C’è anche da dire che la proposta politica del laburista Corbyn, fatta di aumenti della spesa pubblica e pesanti nazionalizzazioni praticamente in ogni campo, dall’energia elettrica al gas, passando per poste e banda larga, demodé per quanto radicale oltre che probabilmente utopistica, era tutt’altro che in linea con i seguaci del “Remain”, quella finanza, troppo spesso demonizzata, che attraverso la City ha reso Londra uno dei centri finanziari più importanti del mondo.
Certo, tenere insieme la working class e gli odiati colletti bianchi era tutt’altro che impresa semplice, anche per questo Corbyn non si era mai sbilanciato fino in fondo sull’ipotesi “Remain”, invisa ai primi, frutto della pesante propaganda messa in atto in questi anni da Farage e company, preferendo la più timida posizione del secondo referendum. Le accuse di antisemitismo delle ultime settimane, poi, avevano aggravato la situazione già di per sé grave.
Tirando le somme, quella di Corbyn era un’armata brancaleone tenuta insieme da un leader eccessivamente rigido su certi aspetti, sulla visione economica per esempio, e quasi pavido su altri, come detto, nel sostenere con forza l’ipotesi “Remain”, ipotesi sostenuta con forza, tra gli altri, dal sinsaco di Londra Sadiq Khan; non è un caso, quindi, se, alla vigilia del voto, gli osservatori avevano concentrato la propria attenzione esclusivamente su quanto margine ci sarebbe stato tra i due leader, dando per scontata la vittoria di Johnson.
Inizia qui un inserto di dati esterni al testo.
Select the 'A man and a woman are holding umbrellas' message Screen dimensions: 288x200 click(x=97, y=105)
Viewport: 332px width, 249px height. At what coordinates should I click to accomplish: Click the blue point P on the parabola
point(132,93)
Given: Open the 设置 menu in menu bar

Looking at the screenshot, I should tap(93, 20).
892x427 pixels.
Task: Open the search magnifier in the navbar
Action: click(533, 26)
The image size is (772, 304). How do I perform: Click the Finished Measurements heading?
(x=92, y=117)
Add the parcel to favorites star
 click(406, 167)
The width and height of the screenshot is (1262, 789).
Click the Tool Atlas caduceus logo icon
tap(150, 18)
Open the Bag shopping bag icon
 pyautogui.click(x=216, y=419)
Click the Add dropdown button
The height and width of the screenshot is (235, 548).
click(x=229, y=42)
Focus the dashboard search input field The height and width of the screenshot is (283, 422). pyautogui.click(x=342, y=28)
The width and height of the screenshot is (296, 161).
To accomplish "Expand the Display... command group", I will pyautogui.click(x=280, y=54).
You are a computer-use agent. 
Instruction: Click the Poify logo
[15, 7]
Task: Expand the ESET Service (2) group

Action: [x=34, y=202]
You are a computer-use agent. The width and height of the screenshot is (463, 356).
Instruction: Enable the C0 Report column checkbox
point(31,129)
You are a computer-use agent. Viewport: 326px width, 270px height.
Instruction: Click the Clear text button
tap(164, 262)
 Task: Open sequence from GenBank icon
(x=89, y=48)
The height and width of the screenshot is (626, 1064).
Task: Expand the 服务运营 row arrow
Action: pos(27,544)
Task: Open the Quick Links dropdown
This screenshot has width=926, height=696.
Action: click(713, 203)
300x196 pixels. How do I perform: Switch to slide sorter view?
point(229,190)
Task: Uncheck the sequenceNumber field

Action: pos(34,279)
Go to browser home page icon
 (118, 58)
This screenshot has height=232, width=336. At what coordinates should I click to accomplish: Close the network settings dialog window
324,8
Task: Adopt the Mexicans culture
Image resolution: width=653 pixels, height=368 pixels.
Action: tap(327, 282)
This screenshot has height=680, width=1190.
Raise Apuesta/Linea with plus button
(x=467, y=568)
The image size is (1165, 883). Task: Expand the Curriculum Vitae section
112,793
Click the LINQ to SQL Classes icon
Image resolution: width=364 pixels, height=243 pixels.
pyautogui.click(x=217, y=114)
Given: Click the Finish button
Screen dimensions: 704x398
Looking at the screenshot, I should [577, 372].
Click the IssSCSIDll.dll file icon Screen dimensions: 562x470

Il Primo Ministro britannico ha promesso che in caso di vittoria avrebbe realizzato la Brexit entro il 31 gennaio, vedremo se quel “Get Brexit done”, tanto ostentato in campagna elettorale, produrrà finalmente gli effetti voluti da lui e, a questo punto, dai sudditi di Sua Maestà.
L’auspicio è che l’Europa, nel rispetto della volontà emersa, prosegua la strada dell’intransigenza e della coesione mostrata nei confronti dell’ex Premier Theresa May, non facendo sconti.
Concludo quest’articolo facendo una considerazione che va al di là dell’esito del voto britannico.
L’idea che mi sono fatto in questi anni è che la globalizzazione abbia completamente disarmato la sinistra così come la conoscevamo, rendendo le idee che l’hanno caratterizzata nel corso del ‘900 non più praticabili, quasi anacronistiche. L’ostinarsi a volerle perseguirle o, quantomeno, nel promettere di realizzarle, non ha fatto altro che accrescere il malcontento tra i cittadini che, vedendo le proprie aspettative disattese, si rifuggono in una destra becera e sempre più xenofoba, spesso anche solo per dare una lezione ai leader verso cui avevano riposto la propria fiducia. Affinché si eviti il ritorno ad una delle pagine più brutte della storia dell’uomo, è necessario che la sinistra ripensi a se stessa, sviluppando ricette, soprattutto economiche, finalmente figlie dei nostri giorni, smettendola di inseguire un passato che mai più tornerà.